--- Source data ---
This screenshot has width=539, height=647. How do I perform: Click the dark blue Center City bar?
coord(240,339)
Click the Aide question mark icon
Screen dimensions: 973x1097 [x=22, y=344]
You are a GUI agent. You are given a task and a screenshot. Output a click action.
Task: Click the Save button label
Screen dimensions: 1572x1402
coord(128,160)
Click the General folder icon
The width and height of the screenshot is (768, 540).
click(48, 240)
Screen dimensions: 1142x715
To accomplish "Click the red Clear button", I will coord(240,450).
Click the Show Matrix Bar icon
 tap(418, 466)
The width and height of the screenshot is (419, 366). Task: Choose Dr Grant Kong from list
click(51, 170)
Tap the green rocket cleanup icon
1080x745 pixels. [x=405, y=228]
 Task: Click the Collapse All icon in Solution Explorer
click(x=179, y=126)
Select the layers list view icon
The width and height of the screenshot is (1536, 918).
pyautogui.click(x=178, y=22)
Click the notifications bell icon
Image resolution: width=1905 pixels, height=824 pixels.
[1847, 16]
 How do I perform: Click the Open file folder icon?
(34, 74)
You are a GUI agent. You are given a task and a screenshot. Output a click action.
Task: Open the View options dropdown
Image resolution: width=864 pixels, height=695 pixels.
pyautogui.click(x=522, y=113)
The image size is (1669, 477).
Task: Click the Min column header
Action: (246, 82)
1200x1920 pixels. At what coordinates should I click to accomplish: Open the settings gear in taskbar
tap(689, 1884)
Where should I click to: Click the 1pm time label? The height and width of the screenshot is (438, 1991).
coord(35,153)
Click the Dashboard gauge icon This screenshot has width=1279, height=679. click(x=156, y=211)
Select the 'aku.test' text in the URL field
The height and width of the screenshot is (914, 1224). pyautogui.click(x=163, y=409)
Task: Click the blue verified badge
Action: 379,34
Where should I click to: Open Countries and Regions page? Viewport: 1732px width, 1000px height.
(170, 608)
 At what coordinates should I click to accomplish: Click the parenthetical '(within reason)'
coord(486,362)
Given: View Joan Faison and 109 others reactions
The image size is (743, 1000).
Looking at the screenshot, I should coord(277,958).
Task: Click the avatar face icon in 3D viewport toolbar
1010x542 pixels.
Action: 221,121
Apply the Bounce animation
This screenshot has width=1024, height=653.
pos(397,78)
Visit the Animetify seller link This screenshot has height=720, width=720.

--- What needs to be done ---
Only the lines from the one containing "Given: View Joan" through the end of the data above are wanted, both ends included; restate them word for word.

--- Result of the exercise ---
Given: View Joan Faison and 109 others reactions
The image size is (743, 1000).
Looking at the screenshot, I should coord(277,958).
Task: Click the avatar face icon in 3D viewport toolbar
1010x542 pixels.
Action: 221,121
Apply the Bounce animation
This screenshot has width=1024, height=653.
pos(397,78)
Visit the Animetify seller link This screenshot has height=720, width=720.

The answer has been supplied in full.